STUDY MATERIAL START
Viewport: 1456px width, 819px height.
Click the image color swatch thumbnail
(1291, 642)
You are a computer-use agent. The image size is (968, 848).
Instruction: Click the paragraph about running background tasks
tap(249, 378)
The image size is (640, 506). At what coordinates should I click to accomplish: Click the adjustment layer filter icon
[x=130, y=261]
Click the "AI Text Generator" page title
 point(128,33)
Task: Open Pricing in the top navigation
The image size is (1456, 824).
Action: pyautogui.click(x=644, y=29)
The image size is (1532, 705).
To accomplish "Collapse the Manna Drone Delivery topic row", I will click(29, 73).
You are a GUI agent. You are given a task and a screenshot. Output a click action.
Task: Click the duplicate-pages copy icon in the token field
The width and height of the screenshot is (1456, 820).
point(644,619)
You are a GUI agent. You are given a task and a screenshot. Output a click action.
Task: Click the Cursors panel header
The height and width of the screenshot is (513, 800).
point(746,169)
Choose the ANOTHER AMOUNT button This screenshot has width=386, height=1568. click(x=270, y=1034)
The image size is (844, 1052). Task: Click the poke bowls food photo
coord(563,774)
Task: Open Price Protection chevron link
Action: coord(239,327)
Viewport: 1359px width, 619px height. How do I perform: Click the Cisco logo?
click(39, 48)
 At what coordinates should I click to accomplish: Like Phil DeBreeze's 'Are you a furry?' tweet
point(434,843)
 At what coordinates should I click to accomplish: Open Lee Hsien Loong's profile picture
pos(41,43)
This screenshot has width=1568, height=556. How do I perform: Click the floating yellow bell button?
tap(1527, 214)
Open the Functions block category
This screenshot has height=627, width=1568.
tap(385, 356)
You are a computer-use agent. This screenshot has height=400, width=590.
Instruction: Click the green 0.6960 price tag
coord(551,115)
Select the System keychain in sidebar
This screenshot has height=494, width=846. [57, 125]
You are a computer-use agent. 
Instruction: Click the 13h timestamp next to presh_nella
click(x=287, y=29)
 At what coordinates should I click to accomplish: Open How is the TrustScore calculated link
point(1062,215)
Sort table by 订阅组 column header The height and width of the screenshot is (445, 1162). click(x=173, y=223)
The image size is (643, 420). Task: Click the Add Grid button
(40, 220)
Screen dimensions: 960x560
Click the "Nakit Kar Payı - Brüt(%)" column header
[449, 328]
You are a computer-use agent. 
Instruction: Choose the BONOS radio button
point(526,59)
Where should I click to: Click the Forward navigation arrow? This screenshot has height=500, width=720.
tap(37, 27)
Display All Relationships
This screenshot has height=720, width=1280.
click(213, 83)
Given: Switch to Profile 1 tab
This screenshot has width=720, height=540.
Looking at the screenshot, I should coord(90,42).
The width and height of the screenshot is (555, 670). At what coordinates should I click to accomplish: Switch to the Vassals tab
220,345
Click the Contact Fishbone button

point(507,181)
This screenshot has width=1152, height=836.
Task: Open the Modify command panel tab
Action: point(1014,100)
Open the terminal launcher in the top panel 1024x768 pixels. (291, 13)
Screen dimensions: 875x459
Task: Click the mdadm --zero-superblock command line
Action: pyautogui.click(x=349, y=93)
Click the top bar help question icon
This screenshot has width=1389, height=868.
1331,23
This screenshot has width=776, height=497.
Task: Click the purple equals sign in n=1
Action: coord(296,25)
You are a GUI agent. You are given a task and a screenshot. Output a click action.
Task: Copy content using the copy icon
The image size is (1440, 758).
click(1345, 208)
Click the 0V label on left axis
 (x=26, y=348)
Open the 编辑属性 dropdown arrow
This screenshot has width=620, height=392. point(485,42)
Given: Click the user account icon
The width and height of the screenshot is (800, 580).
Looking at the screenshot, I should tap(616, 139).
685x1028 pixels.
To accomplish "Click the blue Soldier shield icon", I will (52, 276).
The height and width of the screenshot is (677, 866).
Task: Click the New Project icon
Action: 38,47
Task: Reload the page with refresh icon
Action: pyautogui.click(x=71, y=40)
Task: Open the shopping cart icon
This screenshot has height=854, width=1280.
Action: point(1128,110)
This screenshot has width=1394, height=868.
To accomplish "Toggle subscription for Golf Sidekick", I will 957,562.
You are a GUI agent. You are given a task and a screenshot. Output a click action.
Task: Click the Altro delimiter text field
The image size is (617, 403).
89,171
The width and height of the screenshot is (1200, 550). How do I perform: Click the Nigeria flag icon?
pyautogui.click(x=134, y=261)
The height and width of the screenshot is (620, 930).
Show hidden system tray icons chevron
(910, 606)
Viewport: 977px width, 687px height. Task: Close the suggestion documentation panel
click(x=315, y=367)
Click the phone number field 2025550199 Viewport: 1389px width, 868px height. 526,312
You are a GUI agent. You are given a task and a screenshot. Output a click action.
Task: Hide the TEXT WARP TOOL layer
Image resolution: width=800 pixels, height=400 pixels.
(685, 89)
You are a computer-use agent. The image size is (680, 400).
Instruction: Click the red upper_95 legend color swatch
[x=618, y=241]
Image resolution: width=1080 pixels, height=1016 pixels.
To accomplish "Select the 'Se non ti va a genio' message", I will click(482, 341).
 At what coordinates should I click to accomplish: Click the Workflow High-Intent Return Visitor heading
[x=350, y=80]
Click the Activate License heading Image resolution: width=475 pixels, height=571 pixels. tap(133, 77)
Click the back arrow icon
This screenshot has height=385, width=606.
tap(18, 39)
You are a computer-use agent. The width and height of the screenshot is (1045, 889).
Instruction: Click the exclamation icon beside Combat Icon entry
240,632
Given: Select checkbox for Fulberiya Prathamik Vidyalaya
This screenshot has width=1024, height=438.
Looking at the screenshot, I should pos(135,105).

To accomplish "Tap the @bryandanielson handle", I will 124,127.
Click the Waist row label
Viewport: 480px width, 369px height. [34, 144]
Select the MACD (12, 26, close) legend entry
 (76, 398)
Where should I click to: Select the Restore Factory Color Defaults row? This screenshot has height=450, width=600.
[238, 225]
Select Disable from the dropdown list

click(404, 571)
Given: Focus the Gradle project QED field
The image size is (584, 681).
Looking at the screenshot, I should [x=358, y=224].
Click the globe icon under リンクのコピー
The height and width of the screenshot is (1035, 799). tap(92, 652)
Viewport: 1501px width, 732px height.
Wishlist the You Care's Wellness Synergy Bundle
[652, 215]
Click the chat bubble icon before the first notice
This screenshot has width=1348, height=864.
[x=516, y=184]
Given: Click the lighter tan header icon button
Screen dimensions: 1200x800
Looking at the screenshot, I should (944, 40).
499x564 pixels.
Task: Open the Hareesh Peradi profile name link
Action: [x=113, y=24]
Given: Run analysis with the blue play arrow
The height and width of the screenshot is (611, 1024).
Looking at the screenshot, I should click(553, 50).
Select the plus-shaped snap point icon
STUDY MATERIAL END
• [INSTRUCTIONS TO FOLLOW]: Please give all the lines above again, exactly as they read.

• [REPLY TO THE TASK]:
Viewport: 1456px width, 819px height.
Click the image color swatch thumbnail
(1291, 642)
You are a computer-use agent. The image size is (968, 848).
Instruction: Click the paragraph about running background tasks
tap(249, 378)
The image size is (640, 506). At what coordinates should I click to accomplish: Click the adjustment layer filter icon
[x=130, y=261]
Click the "AI Text Generator" page title
 point(128,33)
Task: Open Pricing in the top navigation
The image size is (1456, 824).
Action: pyautogui.click(x=644, y=29)
The image size is (1532, 705).
To accomplish "Collapse the Manna Drone Delivery topic row", I will click(29, 73).
You are a GUI agent. You are given a task and a screenshot. Output a click action.
Task: Click the duplicate-pages copy icon in the token field
The width and height of the screenshot is (1456, 820).
point(644,619)
You are a GUI agent. You are given a task and a screenshot. Output a click action.
Task: Click the Cursors panel header
The height and width of the screenshot is (513, 800).
point(746,169)
Choose the ANOTHER AMOUNT button This screenshot has width=386, height=1568. click(x=270, y=1034)
The image size is (844, 1052). Task: Click the poke bowls food photo
coord(563,774)
Task: Open Price Protection chevron link
Action: coord(239,327)
Viewport: 1359px width, 619px height. How do I perform: Click the Cisco logo?
click(39, 48)
 At what coordinates should I click to accomplish: Like Phil DeBreeze's 'Are you a furry?' tweet
point(434,843)
 At what coordinates should I click to accomplish: Open Lee Hsien Loong's profile picture
pos(41,43)
This screenshot has width=1568, height=556. How do I perform: Click the floating yellow bell button?
tap(1527, 214)
Open the Functions block category
This screenshot has height=627, width=1568.
tap(385, 356)
You are a computer-use agent. This screenshot has height=400, width=590.
Instruction: Click the green 0.6960 price tag
coord(551,115)
Select the System keychain in sidebar
This screenshot has height=494, width=846. [57, 125]
You are a computer-use agent. 
Instruction: Click the 13h timestamp next to presh_nella
click(x=287, y=29)
 At what coordinates should I click to accomplish: Open How is the TrustScore calculated link
point(1062,215)
Sort table by 订阅组 column header The height and width of the screenshot is (445, 1162). click(x=173, y=223)
The image size is (643, 420). Task: Click the Add Grid button
(40, 220)
Screen dimensions: 960x560
Click the "Nakit Kar Payı - Brüt(%)" column header
[449, 328]
You are a computer-use agent. 
Instruction: Choose the BONOS radio button
point(526,59)
Where should I click to: Click the Forward navigation arrow? This screenshot has height=500, width=720.
tap(37, 27)
Display All Relationships
This screenshot has height=720, width=1280.
click(213, 83)
Given: Switch to Profile 1 tab
This screenshot has width=720, height=540.
Looking at the screenshot, I should coord(90,42).
The width and height of the screenshot is (555, 670). At what coordinates should I click to accomplish: Switch to the Vassals tab
220,345
Click the Contact Fishbone button

point(507,181)
This screenshot has width=1152, height=836.
Task: Open the Modify command panel tab
Action: point(1014,100)
Open the terminal launcher in the top panel 1024x768 pixels. (291, 13)
Screen dimensions: 875x459
Task: Click the mdadm --zero-superblock command line
Action: pyautogui.click(x=349, y=93)
Click the top bar help question icon
This screenshot has width=1389, height=868.
1331,23
This screenshot has width=776, height=497.
Task: Click the purple equals sign in n=1
Action: coord(296,25)
You are a GUI agent. You are given a task and a screenshot. Output a click action.
Task: Copy content using the copy icon
The image size is (1440, 758).
click(1345, 208)
Click the 0V label on left axis
 (x=26, y=348)
Open the 编辑属性 dropdown arrow
This screenshot has width=620, height=392. point(485,42)
Given: Click the user account icon
The width and height of the screenshot is (800, 580).
Looking at the screenshot, I should tap(616, 139).
685x1028 pixels.
To accomplish "Click the blue Soldier shield icon", I will (52, 276).
The height and width of the screenshot is (677, 866).
Task: Click the New Project icon
Action: 38,47
Task: Reload the page with refresh icon
Action: pyautogui.click(x=71, y=40)
Task: Open the shopping cart icon
This screenshot has height=854, width=1280.
Action: point(1128,110)
This screenshot has width=1394, height=868.
To accomplish "Toggle subscription for Golf Sidekick", I will 957,562.
You are a GUI agent. You are given a task and a screenshot. Output a click action.
Task: Click the Altro delimiter text field
The image size is (617, 403).
89,171
The width and height of the screenshot is (1200, 550). How do I perform: Click the Nigeria flag icon?
pyautogui.click(x=134, y=261)
The height and width of the screenshot is (620, 930).
Show hidden system tray icons chevron
(910, 606)
Viewport: 977px width, 687px height. Task: Close the suggestion documentation panel
click(x=315, y=367)
Click the phone number field 2025550199 Viewport: 1389px width, 868px height. 526,312
You are a GUI agent. You are given a task and a screenshot. Output a click action.
Task: Hide the TEXT WARP TOOL layer
Image resolution: width=800 pixels, height=400 pixels.
(685, 89)
You are a computer-use agent. The image size is (680, 400).
Instruction: Click the red upper_95 legend color swatch
[x=618, y=241]
Image resolution: width=1080 pixels, height=1016 pixels.
To accomplish "Select the 'Se non ti va a genio' message", I will click(482, 341).
 At what coordinates should I click to accomplish: Click the Workflow High-Intent Return Visitor heading
[x=350, y=80]
Click the Activate License heading Image resolution: width=475 pixels, height=571 pixels. tap(133, 77)
Click the back arrow icon
This screenshot has height=385, width=606.
tap(18, 39)
You are a computer-use agent. The width and height of the screenshot is (1045, 889).
Instruction: Click the exclamation icon beside Combat Icon entry
240,632
Given: Select checkbox for Fulberiya Prathamik Vidyalaya
This screenshot has width=1024, height=438.
Looking at the screenshot, I should pos(135,105).

To accomplish "Tap the @bryandanielson handle", I will 124,127.
Click the Waist row label
Viewport: 480px width, 369px height. [34, 144]
Select the MACD (12, 26, close) legend entry
 (76, 398)
Where should I click to: Select the Restore Factory Color Defaults row? This screenshot has height=450, width=600.
[238, 225]
Select Disable from the dropdown list

click(404, 571)
Given: Focus the Gradle project QED field
The image size is (584, 681).
Looking at the screenshot, I should [x=358, y=224].
Click the globe icon under リンクのコピー
The height and width of the screenshot is (1035, 799). tap(92, 652)
Viewport: 1501px width, 732px height.
Wishlist the You Care's Wellness Synergy Bundle
[652, 215]
Click the chat bubble icon before the first notice
This screenshot has width=1348, height=864.
[x=516, y=184]
Given: Click the lighter tan header icon button
Screen dimensions: 1200x800
Looking at the screenshot, I should (944, 40).
499x564 pixels.
Task: Open the Hareesh Peradi profile name link
Action: [x=113, y=24]
Given: Run analysis with the blue play arrow
The height and width of the screenshot is (611, 1024).
Looking at the screenshot, I should click(553, 50).
Select the plus-shaped snap point icon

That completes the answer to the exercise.